Other related work was done in the field of hardware generation at run-time. For applications with a quasi-static behavior a full hardware generation with a conventional tool flow was successfully used to improve overall performance. Examples are key-specific DES [4] , the subgraph isomorphism problem [5] , boolean satisfiability [6] and many others. This approach cannot be extended for applications with a more dynamic behavior -the applications focused on in our work -because the conventional hardware generation process is far too slow. In the WARP processor [7] frequently used code is dynamically moved from processor to FPGA. The hardware generation is done by lean versions of the conventional FPGA tool chain.
Several authors proposed run-time hardware specialization on the netlist level based on partial evaluation [4, 8] . McKay et al [9] also reuse placement and routing information but do not compact the sparse placement obtained after constant propagation.
CONCLUSIONS AND FUTURE WORK
In this paper we proposed a dual approach for run-time hardware generation. Our approach combines the generation of generic hardware at compile-time with run-time specialization. This allows us to use fast tools at run-time while maintaining the hardware quality. Hence the hardware generation overhead can be reduced extensively. We described two of those tools: the constant propagator and the compactor. The incremental router in our approach is not yet implemented.

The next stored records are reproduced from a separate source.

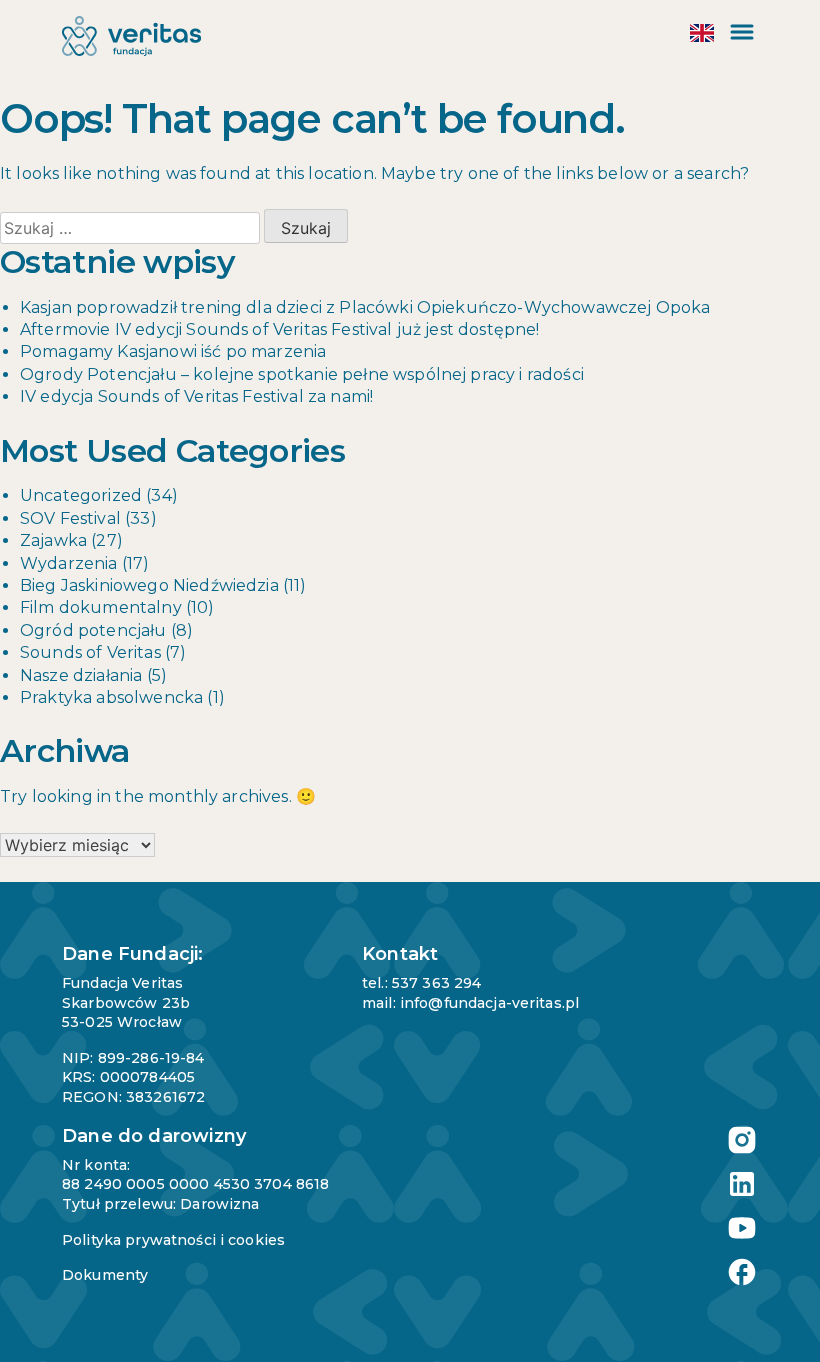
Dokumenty (105, 1275)
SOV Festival (70, 518)
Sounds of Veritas (90, 652)
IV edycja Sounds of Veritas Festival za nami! (196, 396)
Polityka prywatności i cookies (173, 1240)
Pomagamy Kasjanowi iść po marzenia (173, 351)
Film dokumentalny (101, 607)
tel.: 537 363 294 (421, 983)
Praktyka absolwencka (111, 697)
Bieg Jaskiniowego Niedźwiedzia (149, 585)
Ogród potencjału (93, 630)
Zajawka (53, 540)
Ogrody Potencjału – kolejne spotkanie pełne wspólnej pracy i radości (302, 374)
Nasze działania (81, 675)
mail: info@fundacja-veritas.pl (470, 1003)
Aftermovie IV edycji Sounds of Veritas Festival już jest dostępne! (280, 329)
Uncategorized (81, 495)
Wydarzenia (69, 563)
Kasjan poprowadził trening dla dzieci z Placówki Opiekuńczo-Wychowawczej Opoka (365, 307)
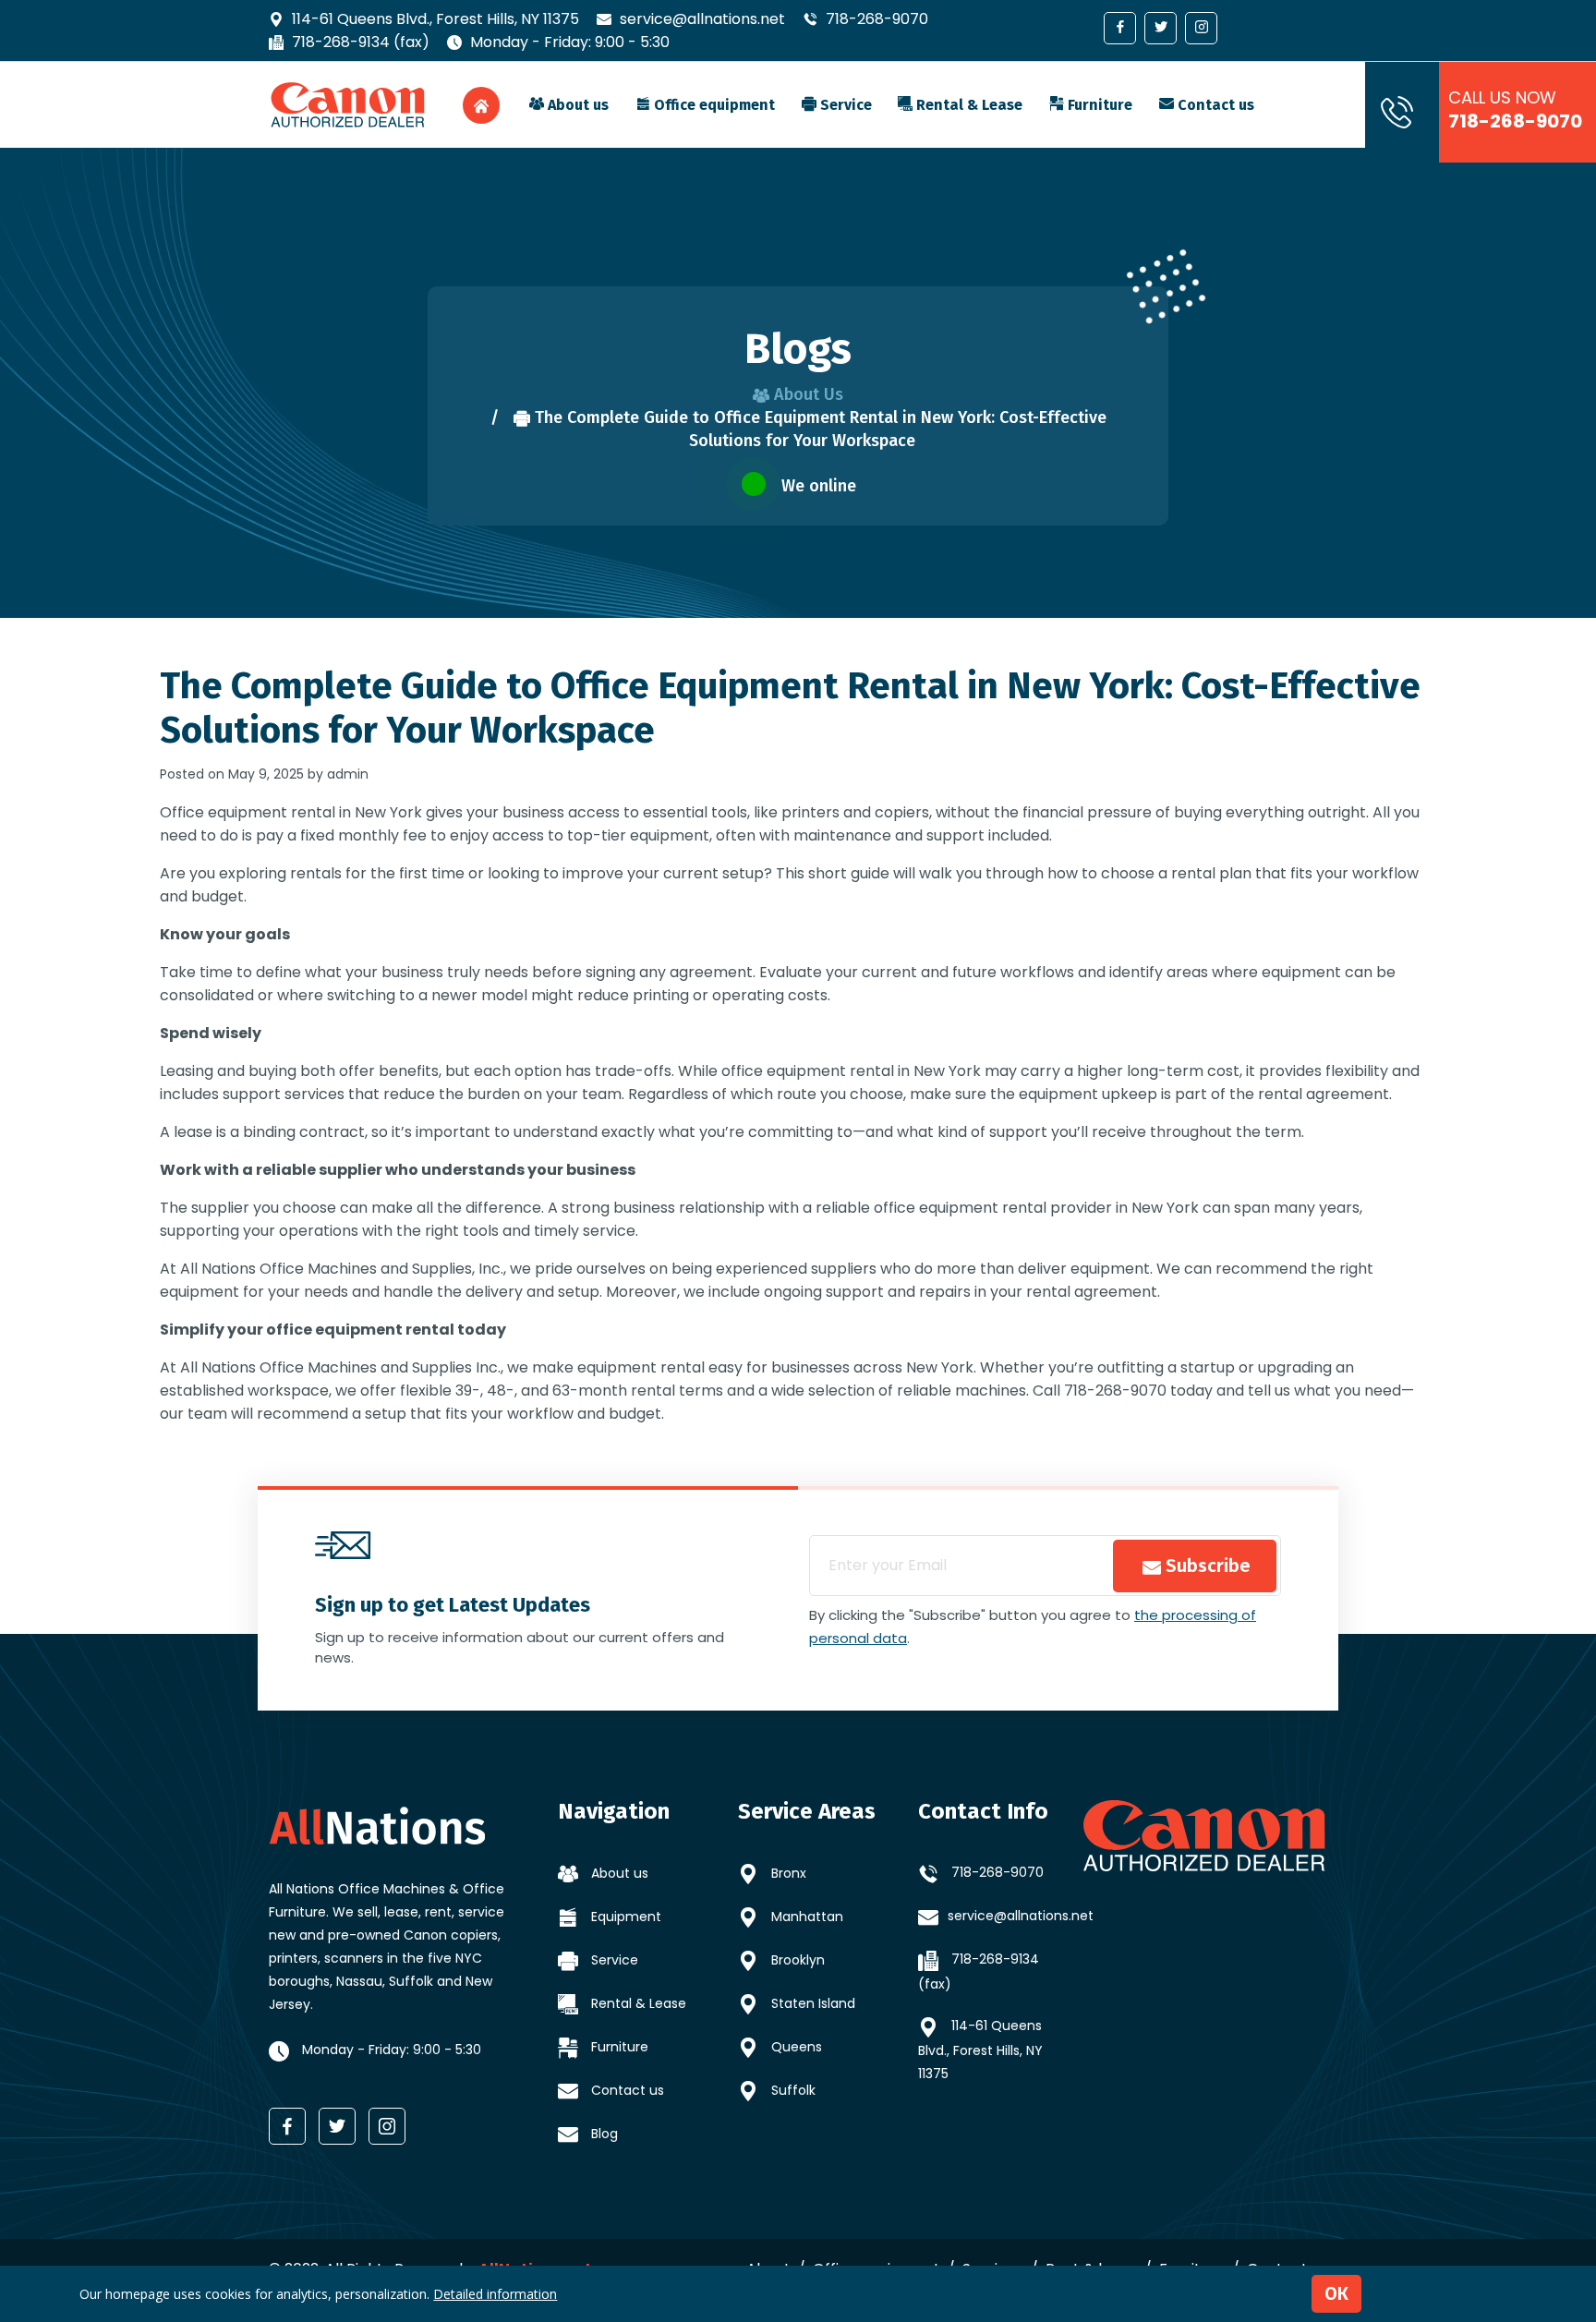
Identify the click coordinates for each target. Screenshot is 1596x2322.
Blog (602, 2133)
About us (576, 105)
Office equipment (712, 105)
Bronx (787, 1873)
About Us (806, 394)
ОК (1336, 2293)
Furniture (1098, 105)
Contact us (1214, 105)
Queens (795, 2047)
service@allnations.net (700, 19)
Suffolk (792, 2090)
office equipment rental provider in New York (1036, 1207)
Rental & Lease (967, 105)
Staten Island (811, 2003)
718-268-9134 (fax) (358, 42)
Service (844, 105)
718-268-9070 (875, 19)
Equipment (624, 1916)
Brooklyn (796, 1960)
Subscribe (1206, 1565)
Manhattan (805, 1916)
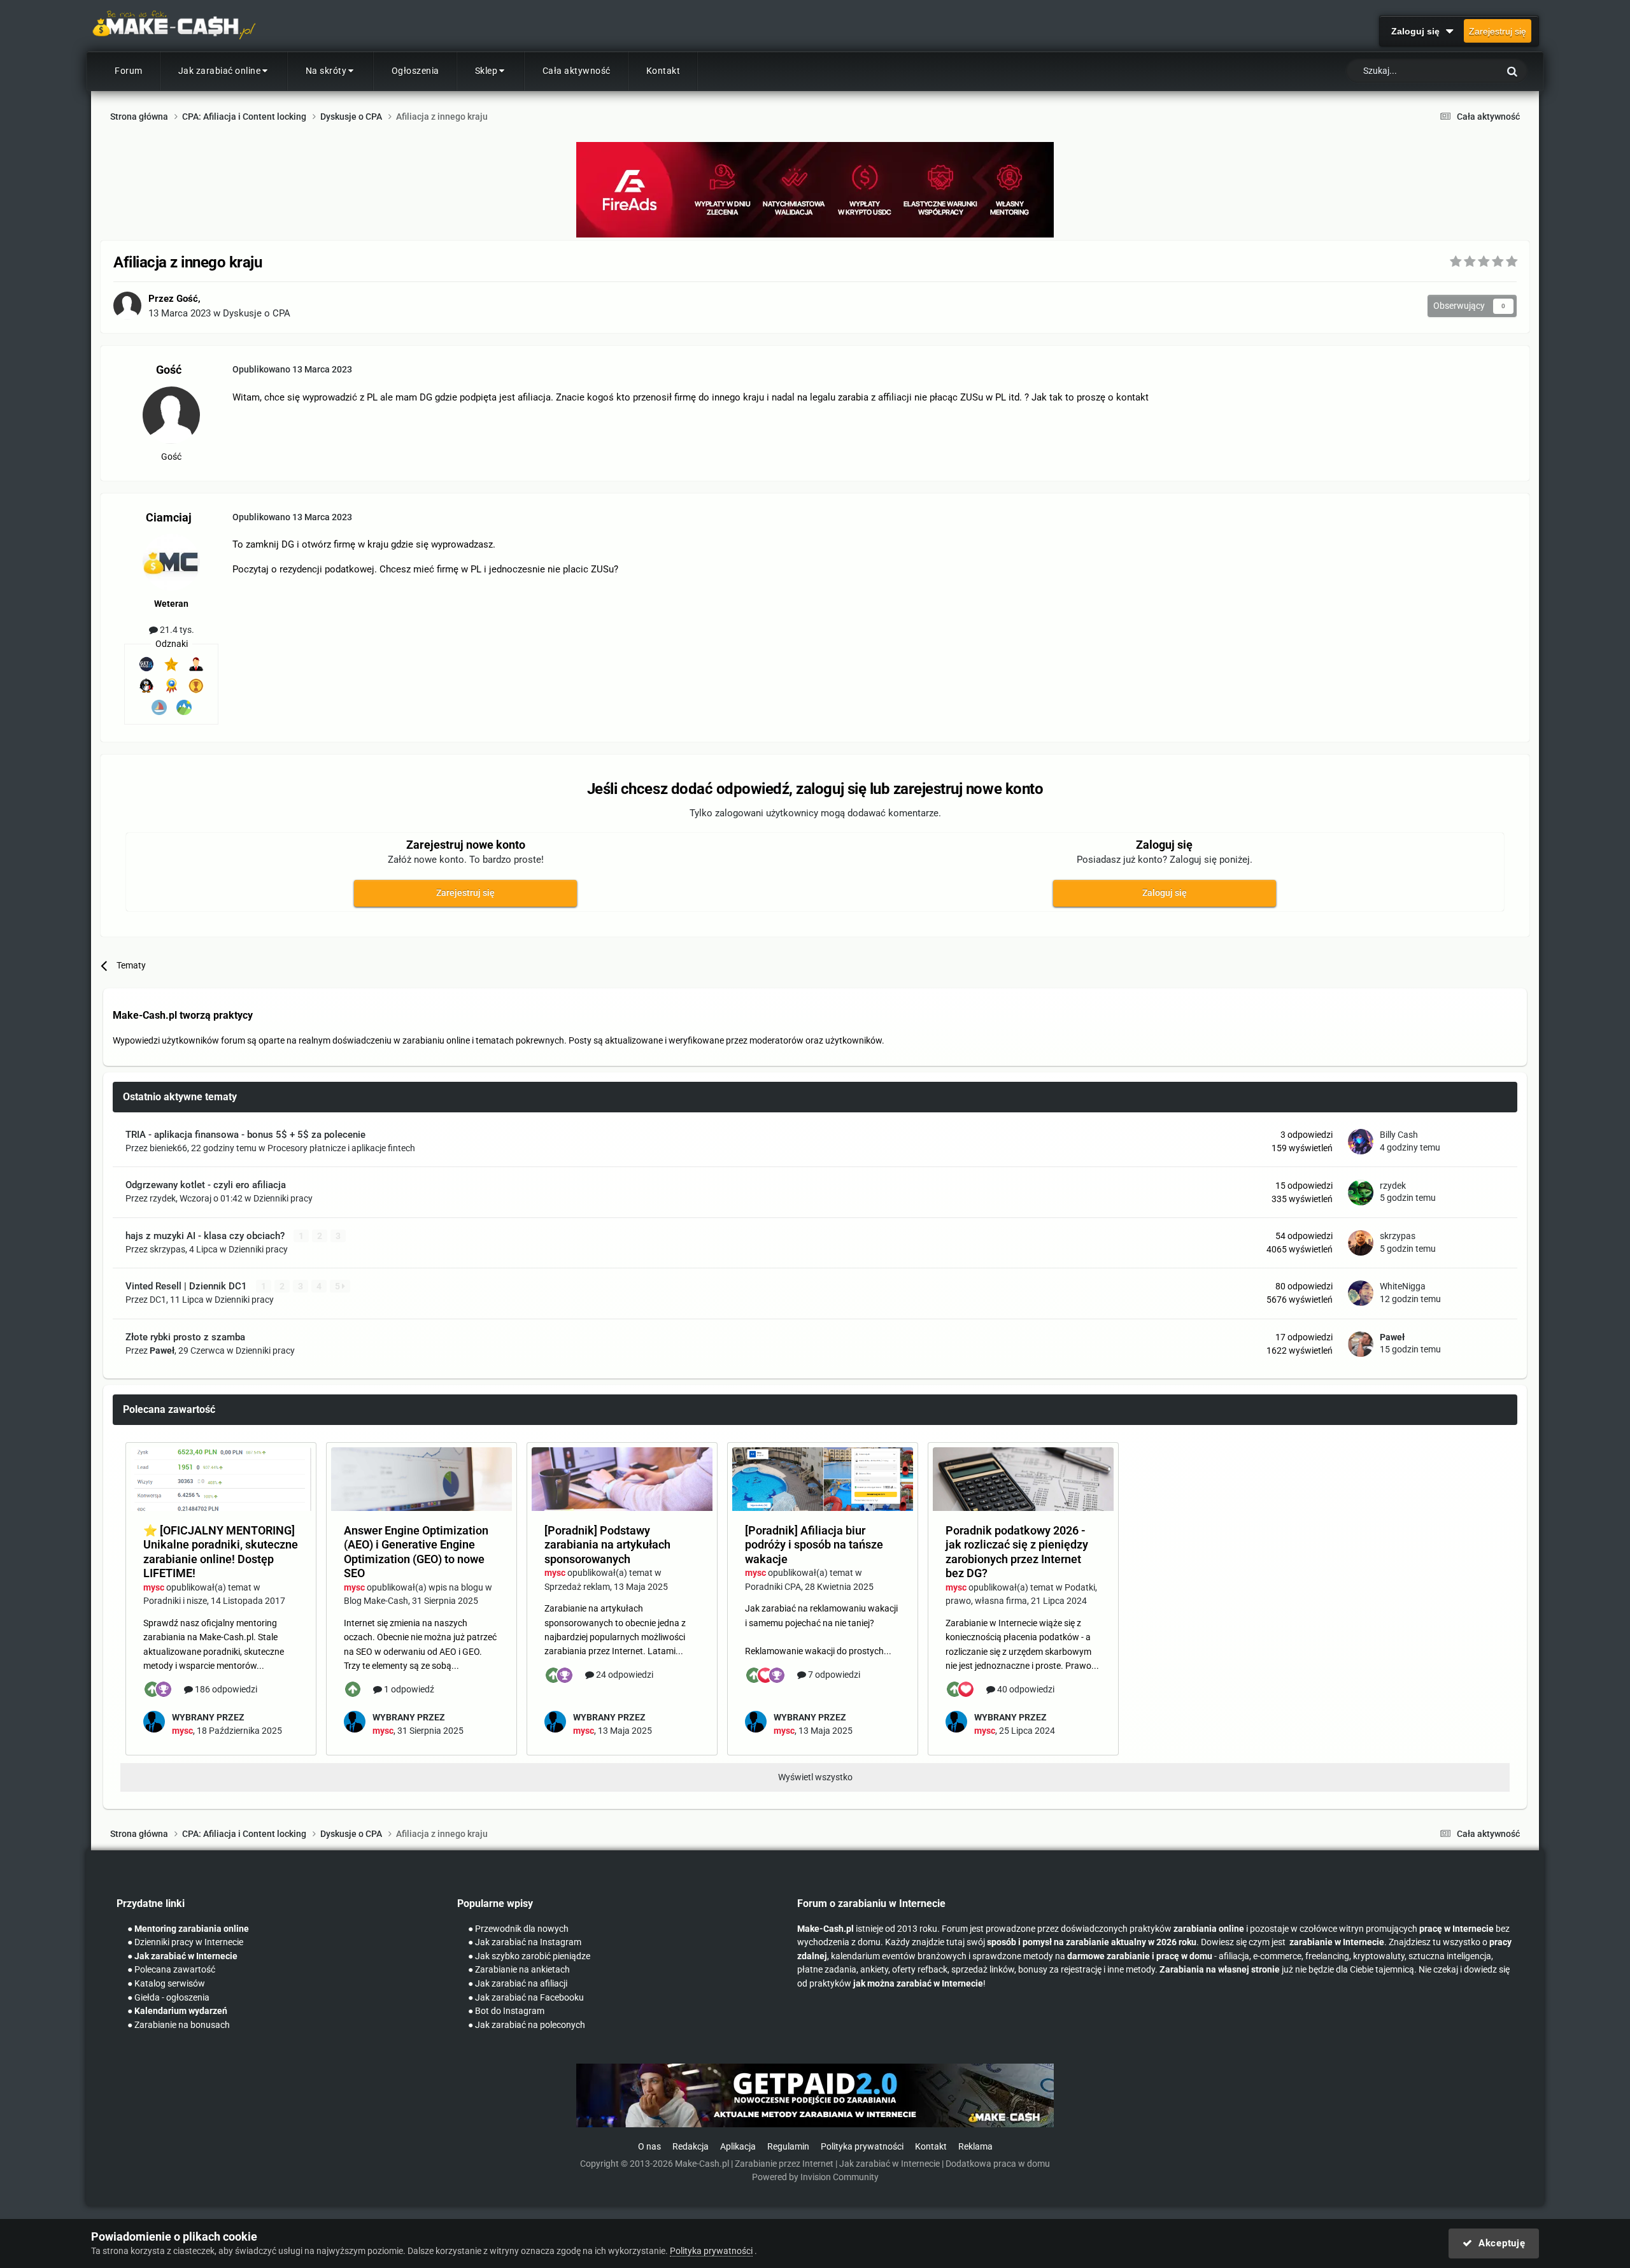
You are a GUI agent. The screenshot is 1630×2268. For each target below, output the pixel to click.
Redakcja (690, 2146)
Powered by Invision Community (815, 2177)
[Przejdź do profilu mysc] (154, 1722)
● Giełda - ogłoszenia (168, 1997)
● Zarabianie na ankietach (519, 1969)
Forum (129, 71)
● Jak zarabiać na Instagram (524, 1942)
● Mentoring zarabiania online (188, 1929)
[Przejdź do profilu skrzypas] (1360, 1243)
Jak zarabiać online (219, 71)
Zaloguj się (1418, 31)
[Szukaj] (1512, 71)
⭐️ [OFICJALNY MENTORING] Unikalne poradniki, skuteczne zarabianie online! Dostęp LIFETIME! (220, 1552)
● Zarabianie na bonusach (178, 2025)
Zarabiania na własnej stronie (1219, 1969)
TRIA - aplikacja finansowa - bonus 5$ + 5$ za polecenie (245, 1134)
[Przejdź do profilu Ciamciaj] (171, 562)
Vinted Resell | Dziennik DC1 (187, 1286)
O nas (649, 2146)
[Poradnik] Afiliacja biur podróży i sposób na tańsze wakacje (814, 1545)
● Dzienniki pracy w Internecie (185, 1942)
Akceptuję (1498, 2243)
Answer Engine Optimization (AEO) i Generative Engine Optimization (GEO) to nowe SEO (416, 1552)
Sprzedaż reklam (577, 1587)
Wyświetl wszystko (815, 1777)
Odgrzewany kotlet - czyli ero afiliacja (205, 1185)
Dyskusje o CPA (256, 313)
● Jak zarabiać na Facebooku (526, 1997)
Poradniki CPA (773, 1587)
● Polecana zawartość (171, 1969)
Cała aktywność (576, 71)
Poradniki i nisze (175, 1601)
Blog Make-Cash (376, 1601)
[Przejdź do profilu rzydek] (1360, 1192)
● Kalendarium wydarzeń (177, 2011)
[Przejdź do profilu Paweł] (1360, 1344)
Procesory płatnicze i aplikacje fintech (341, 1148)
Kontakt (663, 71)
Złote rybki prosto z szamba (185, 1337)
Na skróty (326, 71)
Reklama (975, 2146)
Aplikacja (738, 2146)
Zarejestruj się (1497, 31)
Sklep (486, 71)
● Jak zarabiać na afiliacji (517, 1983)
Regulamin (788, 2146)
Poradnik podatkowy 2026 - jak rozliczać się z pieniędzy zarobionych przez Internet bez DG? (1017, 1552)
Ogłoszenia (415, 71)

We validated our approach on FIR filters with changing coefficients. A static generic implementation is compared to run-time hardware generation, both with a full tool chain at run-time (VPR) and our faster dual approach. We have shown that run-time hardware generation can effectively improve functional density if the generated hardware is sufficiently reused. By reducing the hardware generation overhead our dual approach makes run-time hardware generation profitable for a new range of applications.
Although the tools we have implemented are sufficient for proving the concept of our dual approach many improvements can be made. The next step in our research is therefore the implementation of an incremental router. This could substantially improve functional density because the bulk of the run-time generation time is due to routing. We also plan an in depth study of constant propagators and compaction algorithms.